The Megatron-Bridge FSDP DCP format of the same trained weights is at the sibling private repo zeroae/calliope-snac-4b-base-4k.megatron — use that one if you want to continue pretraining via Bridge.

Provenance & references

• W&B run: ynbrpbmx (project calliope, exp stage1-phase-full-v2)
• Original training plan: docs/superpowers/plans/2026-05-02-snac-stage1-multilingual-prior.md
• Predictions vs forecast vs actuals: 2026-05-07-snac-stage1-phase-end-predictions.md, 2026-05-10-snac-stage1-forecast.md
• v3 design (next iteration — WSD schedule, marginal blend, HiFi-TTS holdout): 2026-05-16-snac-stage1-v3.md
• Base model: nvidia/Nemotron-H-4B-Base-8K
• Codec: hubertsiuzdak/snac_24khz

License

This checkpoint is a derivative of nvidia/Nemotron-H-4B-Base-8K. The base model's license terms apply to redistribution and use of these weights.

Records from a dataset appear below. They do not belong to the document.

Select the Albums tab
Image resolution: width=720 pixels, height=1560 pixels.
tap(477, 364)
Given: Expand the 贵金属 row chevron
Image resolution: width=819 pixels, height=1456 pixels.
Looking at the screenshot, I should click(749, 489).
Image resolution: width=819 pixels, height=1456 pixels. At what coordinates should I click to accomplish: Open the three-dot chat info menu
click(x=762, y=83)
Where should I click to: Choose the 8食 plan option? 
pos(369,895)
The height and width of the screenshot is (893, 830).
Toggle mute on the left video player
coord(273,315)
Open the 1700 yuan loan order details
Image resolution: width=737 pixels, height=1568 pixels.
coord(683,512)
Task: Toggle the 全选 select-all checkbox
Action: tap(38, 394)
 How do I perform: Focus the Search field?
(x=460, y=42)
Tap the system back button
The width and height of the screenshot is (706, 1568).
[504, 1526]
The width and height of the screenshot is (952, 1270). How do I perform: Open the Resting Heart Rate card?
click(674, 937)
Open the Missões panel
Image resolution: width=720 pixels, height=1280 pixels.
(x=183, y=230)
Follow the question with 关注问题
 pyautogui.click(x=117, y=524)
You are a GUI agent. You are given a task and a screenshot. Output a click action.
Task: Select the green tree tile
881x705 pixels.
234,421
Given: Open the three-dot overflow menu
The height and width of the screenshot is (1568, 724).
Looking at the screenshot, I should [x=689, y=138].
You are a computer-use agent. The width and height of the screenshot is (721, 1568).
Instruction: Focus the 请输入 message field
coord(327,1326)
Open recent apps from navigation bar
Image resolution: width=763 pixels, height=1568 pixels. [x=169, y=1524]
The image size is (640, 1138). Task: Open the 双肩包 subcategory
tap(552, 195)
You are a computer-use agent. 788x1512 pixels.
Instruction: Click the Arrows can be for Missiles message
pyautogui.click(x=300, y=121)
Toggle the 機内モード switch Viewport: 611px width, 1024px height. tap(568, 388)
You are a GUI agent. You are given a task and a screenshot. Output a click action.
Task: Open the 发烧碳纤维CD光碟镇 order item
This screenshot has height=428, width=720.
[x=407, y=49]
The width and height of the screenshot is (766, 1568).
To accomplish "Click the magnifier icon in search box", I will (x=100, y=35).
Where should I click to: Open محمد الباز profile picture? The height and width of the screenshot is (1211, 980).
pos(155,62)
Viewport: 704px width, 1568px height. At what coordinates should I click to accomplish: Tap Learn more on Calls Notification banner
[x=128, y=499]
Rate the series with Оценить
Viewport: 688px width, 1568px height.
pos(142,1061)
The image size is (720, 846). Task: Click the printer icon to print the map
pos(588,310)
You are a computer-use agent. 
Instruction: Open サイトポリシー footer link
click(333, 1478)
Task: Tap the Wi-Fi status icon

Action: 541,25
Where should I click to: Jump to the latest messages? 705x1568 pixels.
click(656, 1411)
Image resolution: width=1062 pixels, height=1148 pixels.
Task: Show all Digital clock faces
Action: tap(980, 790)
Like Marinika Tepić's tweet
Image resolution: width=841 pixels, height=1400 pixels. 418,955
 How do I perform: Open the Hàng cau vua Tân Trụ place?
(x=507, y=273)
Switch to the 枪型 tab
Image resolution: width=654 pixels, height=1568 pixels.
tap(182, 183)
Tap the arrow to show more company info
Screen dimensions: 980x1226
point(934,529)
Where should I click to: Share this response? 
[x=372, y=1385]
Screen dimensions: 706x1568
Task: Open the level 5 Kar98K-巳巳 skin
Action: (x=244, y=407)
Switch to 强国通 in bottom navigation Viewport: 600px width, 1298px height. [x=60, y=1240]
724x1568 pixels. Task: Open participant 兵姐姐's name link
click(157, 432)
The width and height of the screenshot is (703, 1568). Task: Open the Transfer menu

Refer to the linked base model for the authoritative license; this repo does not extend or restrict those terms.

The augmented modeling code (modeling_nemotron_h_augmented.py, augmented.yaml, augmentation specs) is © Zero A.E., LLC and licensed for research use under terms TBD — please contact the org before commercial use.